§ **Prompt**
Reproduce every line of the items below, from the line containing "This screenshot has width=600, height=564." down to the last line of the items, with both of those lines included.

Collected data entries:

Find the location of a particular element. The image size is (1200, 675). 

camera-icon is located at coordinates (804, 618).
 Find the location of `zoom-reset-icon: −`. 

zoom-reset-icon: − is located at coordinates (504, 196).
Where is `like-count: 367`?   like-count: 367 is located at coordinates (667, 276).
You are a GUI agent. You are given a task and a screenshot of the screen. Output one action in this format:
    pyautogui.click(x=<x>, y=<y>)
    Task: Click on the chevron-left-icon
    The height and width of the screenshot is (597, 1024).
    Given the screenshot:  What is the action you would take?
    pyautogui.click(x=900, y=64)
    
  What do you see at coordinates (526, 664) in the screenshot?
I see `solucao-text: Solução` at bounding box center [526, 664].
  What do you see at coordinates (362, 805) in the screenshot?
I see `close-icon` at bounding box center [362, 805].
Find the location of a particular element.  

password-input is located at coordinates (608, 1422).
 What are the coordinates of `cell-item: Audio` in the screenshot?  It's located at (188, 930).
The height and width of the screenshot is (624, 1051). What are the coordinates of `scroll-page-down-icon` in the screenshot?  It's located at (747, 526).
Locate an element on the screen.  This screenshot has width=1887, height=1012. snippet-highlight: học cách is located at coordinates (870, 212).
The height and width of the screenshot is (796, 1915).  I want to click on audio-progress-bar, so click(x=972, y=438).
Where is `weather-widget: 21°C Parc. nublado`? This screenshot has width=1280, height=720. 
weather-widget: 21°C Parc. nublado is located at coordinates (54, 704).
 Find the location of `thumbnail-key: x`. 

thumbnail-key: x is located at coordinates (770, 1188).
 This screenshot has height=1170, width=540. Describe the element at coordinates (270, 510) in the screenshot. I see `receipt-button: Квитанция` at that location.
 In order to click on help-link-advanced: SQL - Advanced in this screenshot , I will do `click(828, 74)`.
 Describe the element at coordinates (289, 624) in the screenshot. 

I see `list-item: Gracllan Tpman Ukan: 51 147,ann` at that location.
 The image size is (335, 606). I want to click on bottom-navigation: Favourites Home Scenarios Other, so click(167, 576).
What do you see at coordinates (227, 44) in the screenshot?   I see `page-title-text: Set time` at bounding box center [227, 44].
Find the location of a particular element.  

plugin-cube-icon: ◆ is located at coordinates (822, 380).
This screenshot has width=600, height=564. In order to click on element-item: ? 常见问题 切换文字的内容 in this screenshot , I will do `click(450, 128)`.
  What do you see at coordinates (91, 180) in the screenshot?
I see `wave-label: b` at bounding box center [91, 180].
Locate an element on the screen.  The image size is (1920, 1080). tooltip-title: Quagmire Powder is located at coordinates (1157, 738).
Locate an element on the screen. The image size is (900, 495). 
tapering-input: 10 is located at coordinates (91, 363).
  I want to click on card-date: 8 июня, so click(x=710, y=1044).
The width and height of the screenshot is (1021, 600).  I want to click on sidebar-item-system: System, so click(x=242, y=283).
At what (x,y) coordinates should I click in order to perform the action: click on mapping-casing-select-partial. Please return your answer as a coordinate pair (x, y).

§ **Completed exercise**
This screenshot has width=600, height=564. In order to click on element-item: ? 常见问题 切换文字的内容 in this screenshot , I will do `click(450, 128)`.
  What do you see at coordinates (91, 180) in the screenshot?
I see `wave-label: b` at bounding box center [91, 180].
Locate an element on the screen.  The image size is (1920, 1080). tooltip-title: Quagmire Powder is located at coordinates (1157, 738).
Locate an element on the screen. The image size is (900, 495). 
tapering-input: 10 is located at coordinates (91, 363).
  I want to click on card-date: 8 июня, so click(x=710, y=1044).
The width and height of the screenshot is (1021, 600).  I want to click on sidebar-item-system: System, so click(x=242, y=283).
At what (x,y) coordinates should I click in order to perform the action: click on mapping-casing-select-partial. Please return your answer as a coordinate pair (x, y).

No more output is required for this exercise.